In the present invention, the amount of the starting material 2,6-DIPN 
supplied into the reaction system is preferably not more than 20 parts by 
weight to 100 parts by weight of the reaction solvent. If more than 20 
parts by weight of 2,6-DIPN to 100 parts by weight of the solvent exists 
in the reaction system, the concentration of unstable oxidation 
intermediates increases, while the amount of molecular oxygen dissolved in 
the solvent relatively decreases. As a result, the amount of by-products 
such as aldehydes, oxidative-polymerization products and colored 
substances increase, thereby disadvantageously reducing the yields of 
2,6-NDCA and trimellitic acid. The amount of 2,6-DIPN in the reaction 
system is preferably not more than 0.4, more preferably 0.05 to 0.3 in a 
mol ratio to the total amount of cobalt and manganese in the oxidation 
catalyst in order to suppress the side reaction. 
When 2,6-DIPN is oxidized under the above-described conditions, 2,6-NDCA 
and trimellitic acid can be produced advantageously. 
2,6-NDCA, which has a very small solubility in the reaction solvent, 
separates out with the proceeding of the reaction and about 98% of the 
produced 2,6-NDCA separates out as a free acid by the end of the reaction. 
On the other hand, trimellitic acid is highly soluble in the reaction 
system, but when substantially all the 2,6-DIPN in the reaction system is 
consumed and the concentration of the oxidation intermediate, 
6-isopropyl-2-naphthoic acid is reduced down to not more than 1%, 
trimellitic acid forms the insoluble 1:1 salt(s) with cobalt, manganese, 
or a mixture thereof, and about 97% of the produced trimellitic acid 
separates out. 
After the end of the reaction, the reaction mixture is cooled to 90.degree. 

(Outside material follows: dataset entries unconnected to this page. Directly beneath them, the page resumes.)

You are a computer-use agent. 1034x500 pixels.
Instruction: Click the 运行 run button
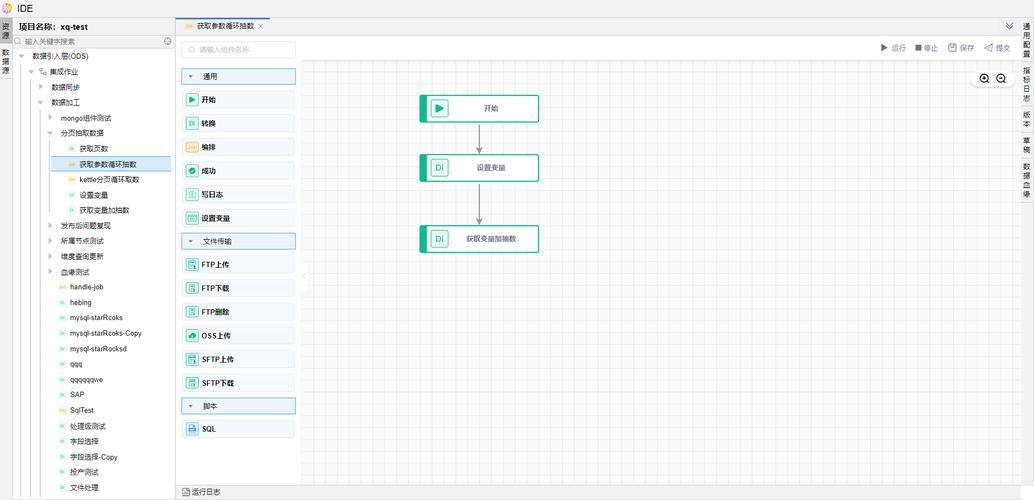pos(892,47)
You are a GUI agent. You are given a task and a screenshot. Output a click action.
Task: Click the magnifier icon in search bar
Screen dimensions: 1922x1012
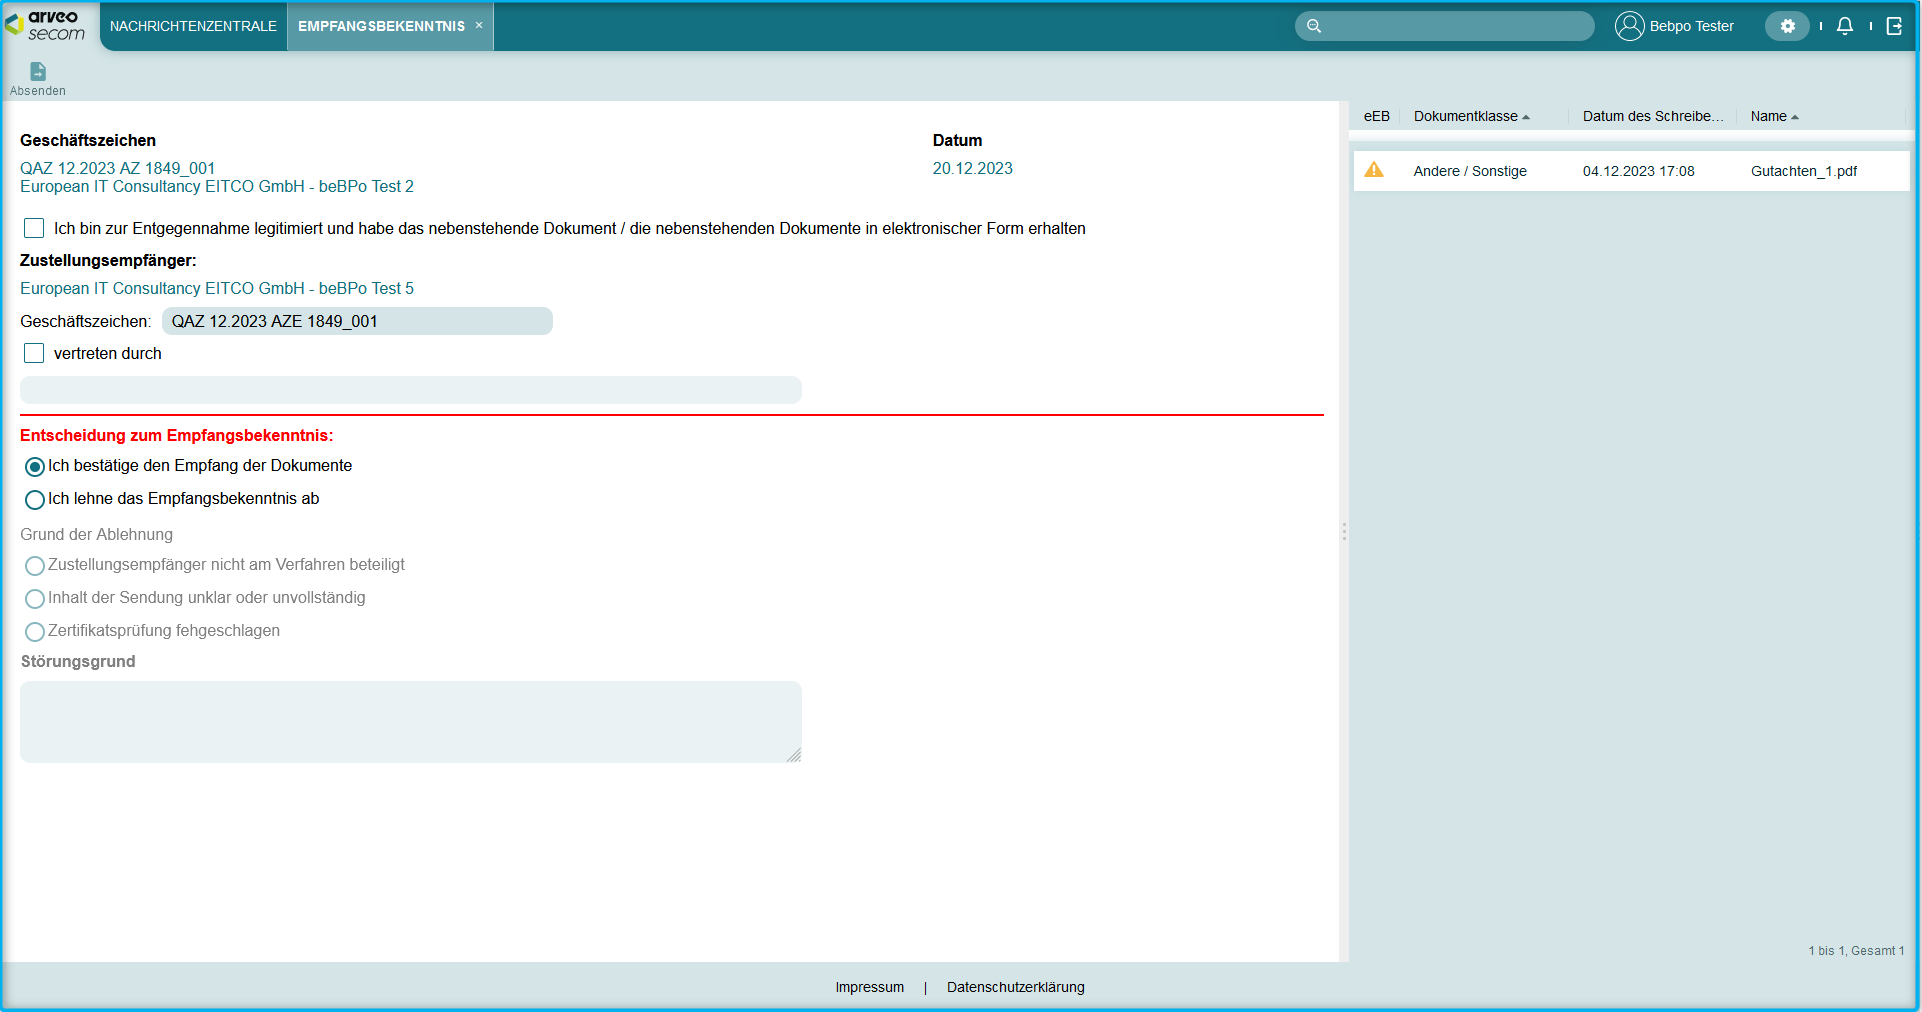(x=1314, y=26)
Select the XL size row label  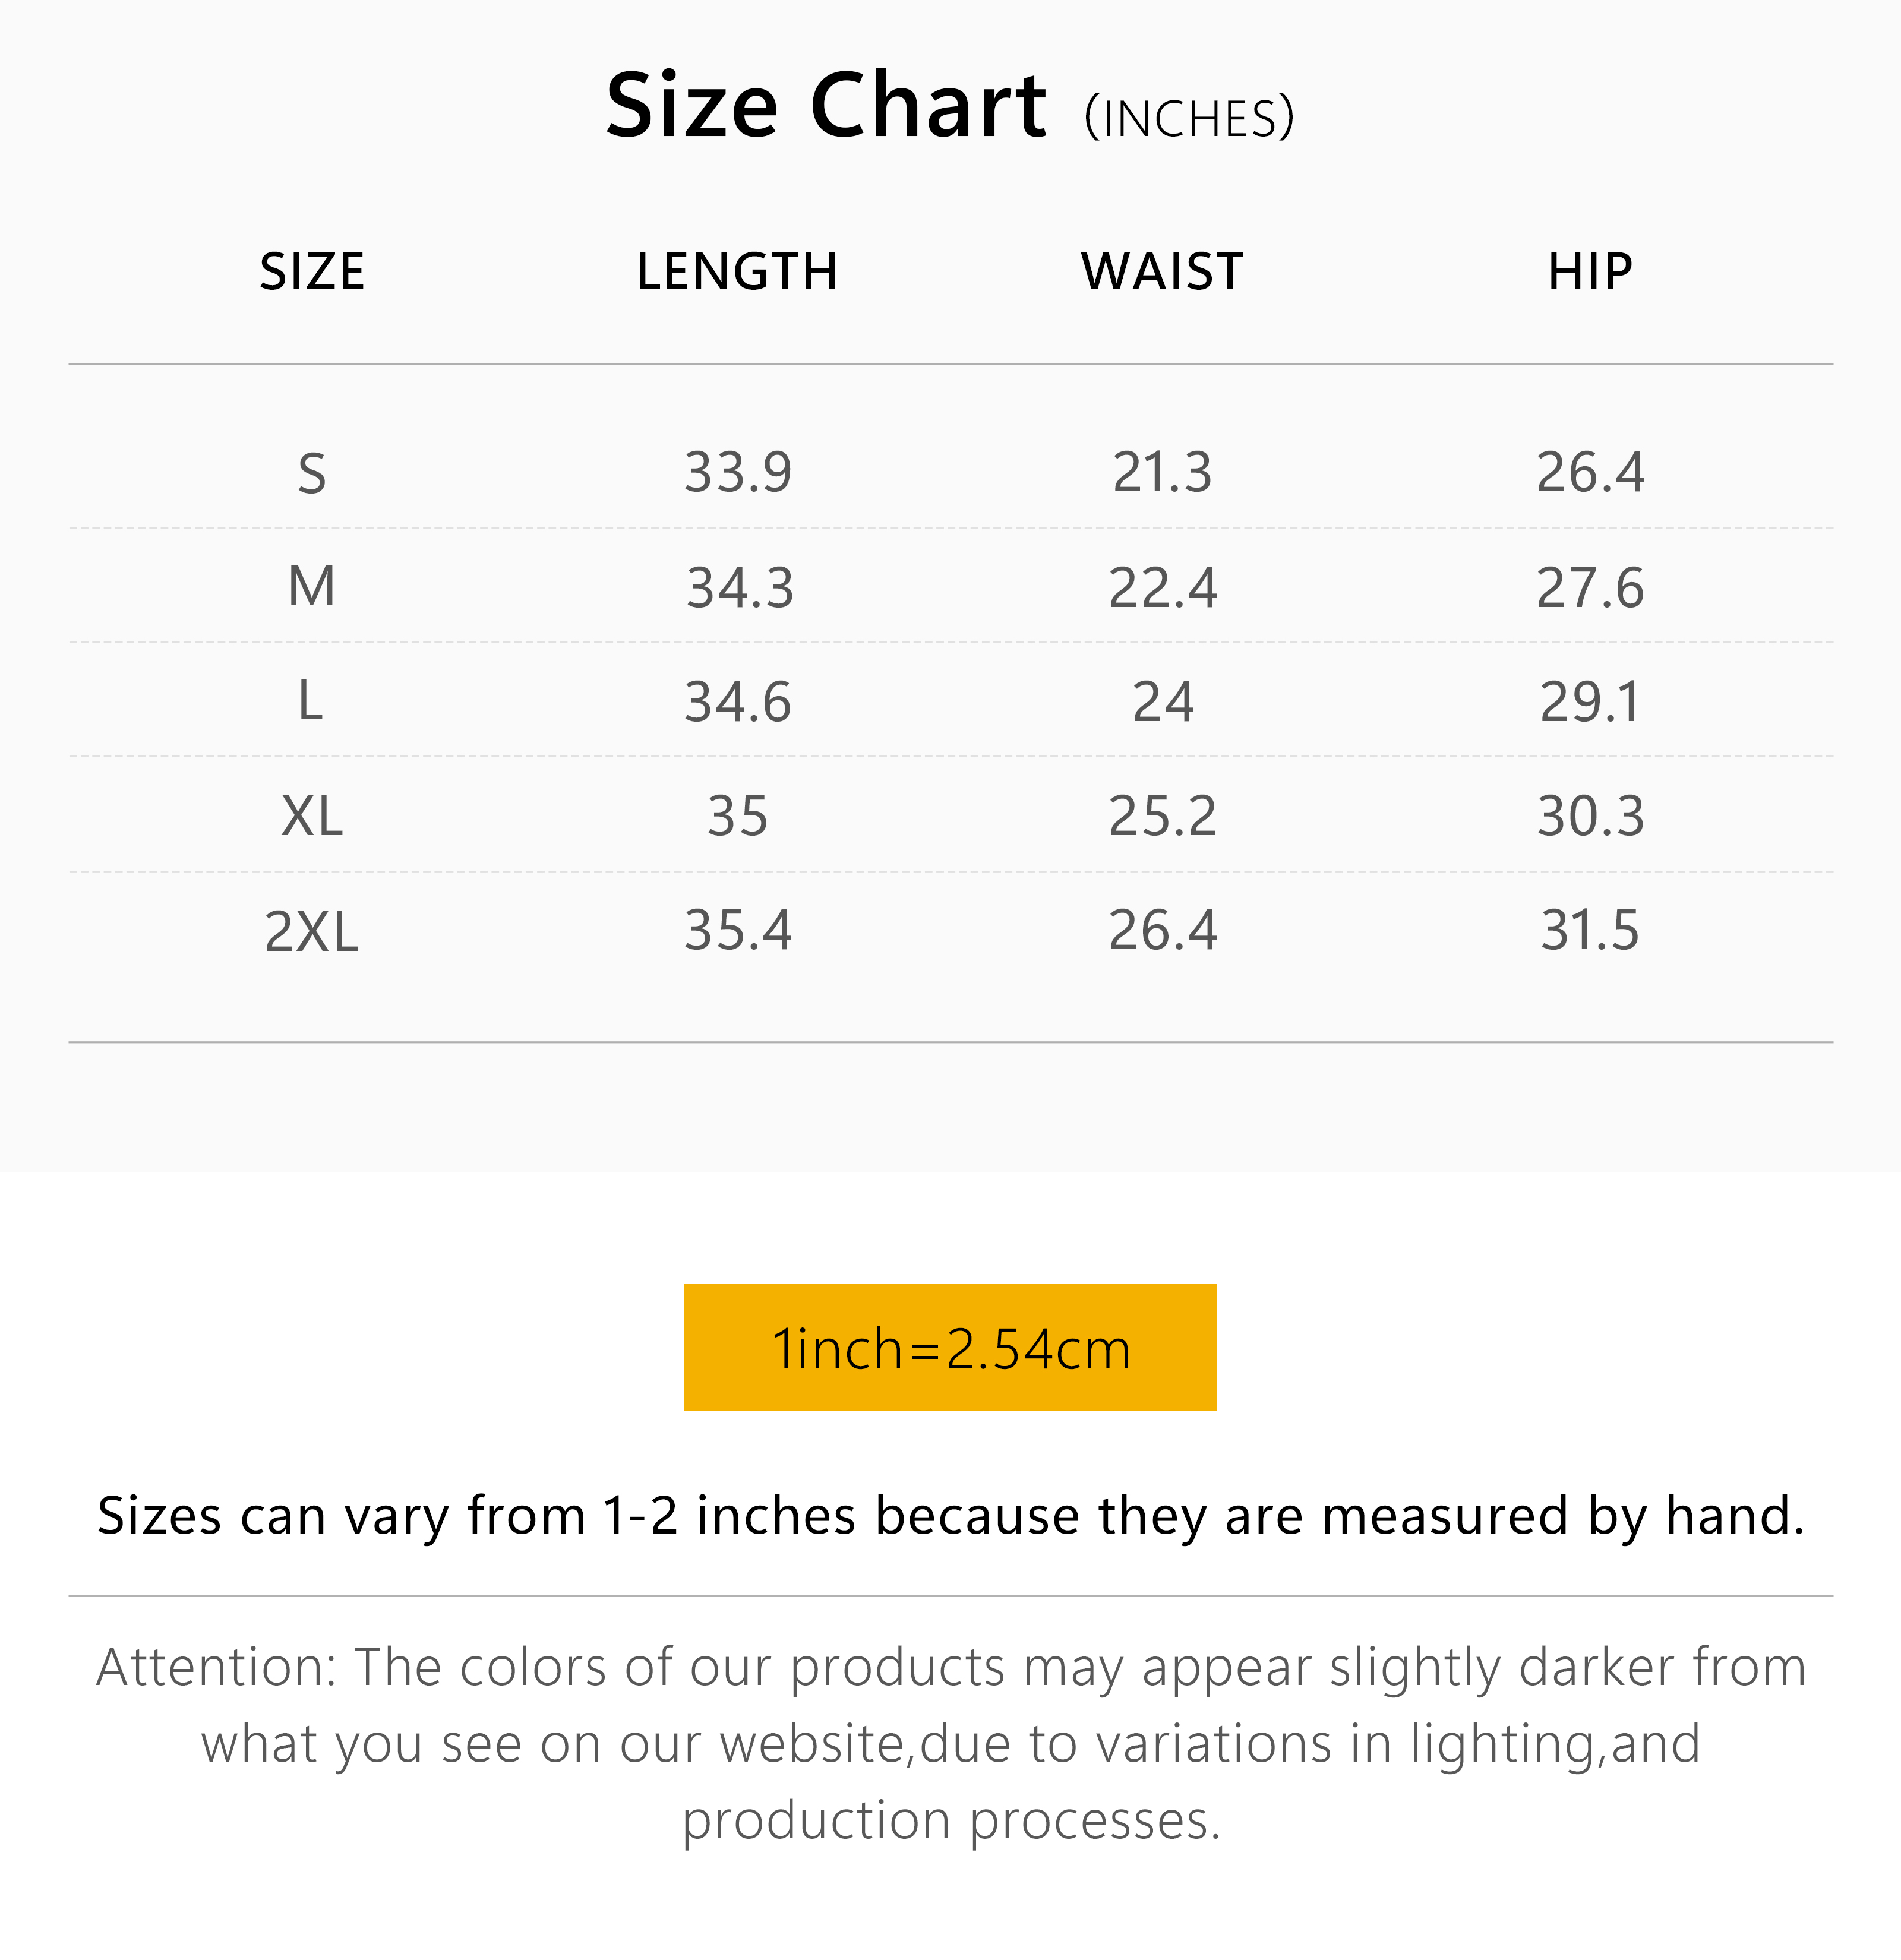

C. or lower and filtered to obtain a mixture of 2,6-NDCA and the heavy 
metal salt(s) of trimellitic acid. It is possible to use the filtrate 
repeatedly as the solvent for reaction after adjusting the water content 
thereof, if necessary. 
When the mixture of 2,6-NDCA and the heavy metal salt(s) of trimellitic 
acid obtained is added to an aqueous solution of a mineral acid, such as 
hydrochloric acid, nitric acid or sulfuric acid and the solution is 
adjusted to pH of not higher than 3, preferably 1 to 2, the heavy metal 
salt(s) of trimellitic acid alone are dissolved. When the insoluble 
2,6-NDCA is filtered out and washed with water, crude 2,6-NDCA having a 
purity of about 98% and containing not more than 100 ppm bromine is 
substantially quantatively recovered. 
The filtrate is next concentrated while maintaining the pH thereof at not 
higher than 3, preferably 1 to 2 and cooled to separate trimellitic acid, 
which is washed with water to recover trimellitic acid having a purity of 
98% and containing not more than 50 ppm of bromine. Preferably the steps 
of concentration and separation are repeated several times in order to 
facilitate the filtration and prevent trimellitic acid being accompanied 
by the heavy metals. If the pH of the filtrate is higher than 3, 
trimellitic acid is contaminated by the heavy metals and it is difficult 
to obtain high-purity trimellitic acid, so the adjustment of pH is 
important. 
The filtrate from which trimellitic acid has been separated contains cobalt 
and manganese dissolved therein, and it is economically important to 
recover the heavy metals. In order to recover the heavy metals, an alkali 
carbonate, an alkali hydrogen carbonate or a mixture thereof is added to 
the filtrate so that the pH of the solution is not less than 7, preferably 
9 to 10. Then, cobalt and/or manganese are precipitated as a 
water-insoluble carbonate(s) and/or a basic carbonate(s), thereby 
facilitating recovery of the heavy metal(s). In this case, it is important 
to use the above-described alkali carbonate and/or alkali hydrogen 
carbonate to adjust the pH. For example, if an alkali hydroxide is used, 
the heavy metal salt(s) is precipitated in the form of such a fine 
precipitate(s) that it is difficult to filter it out and to remove other 
alkali metal salts which have adhered to the precipitated heavy metal 
salt(s) by washing with water. If the heavy metal(s) containing such 
alkali metal salts as impurities are used again as an oxidation 
catalyst(s), the alkali metals are stored in the reaction system and 
exercise a deleterious effect on oxidation. 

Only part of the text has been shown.